In response to a question from Jacob Rees-Mogg, who was the darling of Eurosceptic Tories at the party’s conference last week, the prime minister said a transition deal “may mean we will start off with European court of justice still governing rules we’re part of for that period”.
She went on to stress that long lead-in times meant it was unlikely any new rules would be implemented in that period, which the government expects to be about two years.
But speaking afterwards, Rees-Mogg said: “If the ECJ still has jurisdiction, we will not have left the EU. It is perhaps the most important red line in ensuring the leave vote is honoured.” Asked if that was the implication of May’s statement, he said: “I fear so.”
Jurisdiction of the ECJ during a transition was one of the “red lines” set out by Boris Johnson in an interview with the Sun in the run-up to the Conservative party conference.
May’s wording on EU laws also appeared to raise concerns from other Brexit-supporting politicians.
Bernard Jenkin, who chairs the steering group of a backbench group of Conservative MPs pushing for a decisive Brexit, said: “Most MPs represent leave constituencies, and they may find it hard to explain why we are not taking back control of our laws on day one.” However, he added: “I would want to understand more about this before making any further comment.”
Others were pushing May to make clear that she was ready to walk away from European negotiations.
Charlie Elphicke, the Dover MP who is also a member of the European Research Group of pro-Brexit Tory MPs, said: “It’s clear from the behaviour of Brussels and the Euro parliament we must be ready on day one, deal or no deal.
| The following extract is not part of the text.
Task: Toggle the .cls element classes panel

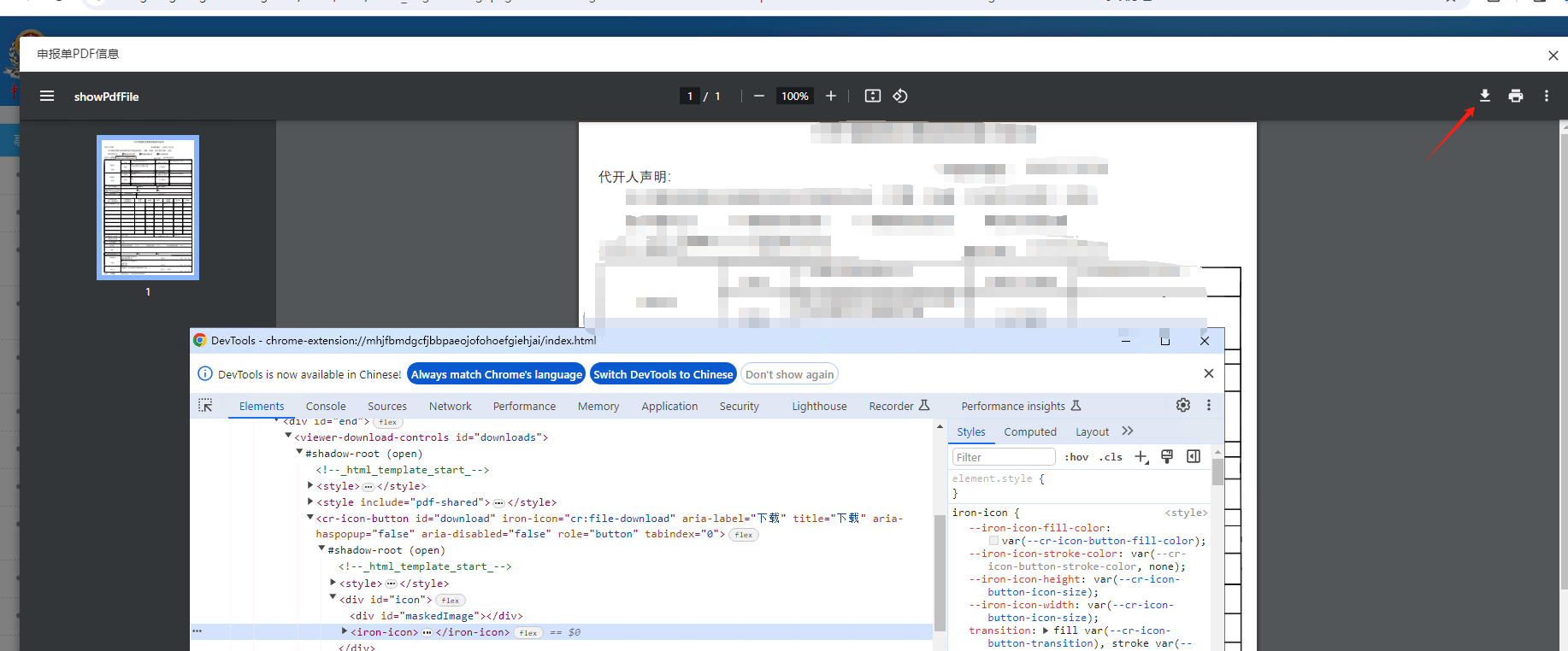Action: click(1111, 457)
What’s more, we’ll secure a better deal if the EU knows we can walk away from the table.”
May was updating the House of Commons on Monday on the content of her Florence speech last month and the status of the negotiations, which have resumed in Brussels.
Johnson himself signalled his support for May’s position, saying: “Yes, we will mostly have to operate under existing rules during the transition, but we will be able to negotiate proper free trade deals and business will be able to prepare properly for Brexit … What matters is the end state and our freedom to do things differently and better.”
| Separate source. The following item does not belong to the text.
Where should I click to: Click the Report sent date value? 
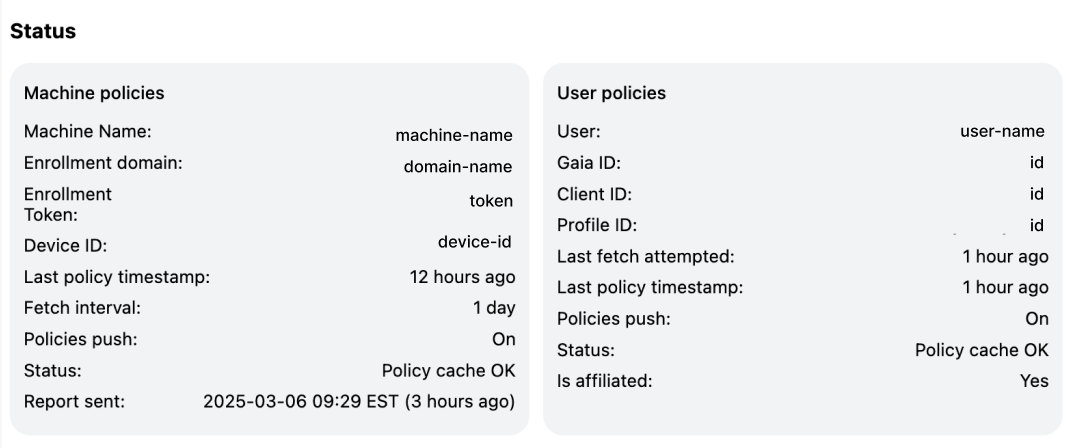[x=359, y=402]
His fellow Brexit campaigner Michael Gove, now the environment secretary, used a strikingly similar argument, tweeting that being “pragmatic” about a transition deal now would buy Britain “maximum freedom to diverge from EU in end state”.
Jeremy Corbyn responded to May’s statement by accusing cabinet ministers of jeopardising Britain’s future by “squabbling” among themselves. “Just at the moment when Britain needs a strong negotiating team,” the Labour leader said, “we have a cabinet at each other’s throats. Half of the Conservative party want the foreign secretary sacked; the other half want the chancellor sacked.”
May was attempting to reassert her authority over the Brexit negotiations, and her fractious party, after a calamitous conference and a weekend of media speculation about the future of the foreign secretary and the chancellor.
Corbyn said that far from injecting new dynamism into the talks as she claimed, the prime minister’s Florence speech had “demonstrated the scale of the mess the government is making of these negotiations”. May insisted the talks were on track and said her government was “getting on with the job of delivering the democratic will of the British people”.
She paid tribute to the work of the Brexit secretary, David Davis, and said progress had been made on all of the withdrawal issues the EU has insisted must be resolved before talks can switch to the future trade relationship between Britain and the EU27.
May underlined the fact that the government was preparing for a “no deal” outcome to the negotiations. “It is also our responsibility as a government to prepare for every eventuality, so that is exactly what we are doing.” She reiterated her hope of striking a “unique and ambitious economic partnership” with the EU27. She repeated her expectation, spelled out in the Florence speech, of an implementation period lasting “around two years”.
As May delivered her statement, the government published two white papers on the legislation it believes will be necessary to strike new trade deals and implement a new customs system in preparation for Brexit.
The Liberal Democrats’ Brexit spokesman, Tom Brake, urged the prime minister to bring an end to the “backstabbing briefing and counter-briefing from her ministers and their surrogates” and called on her to sack the foreign secretary, whose “back-seat driving” he described as damaging.
Earlier on Monday, the European commission dismissed a statement released by Downing Street overnight suggesting May would tell the EU27 the the ball was in their court. At his daily press briefing in Brussels, the commission’s chief spokesman, Margaritis Schinas, insisted that the next move had to come from the UK. “The ball is entirely in the UK court for the rest to happen,” he said.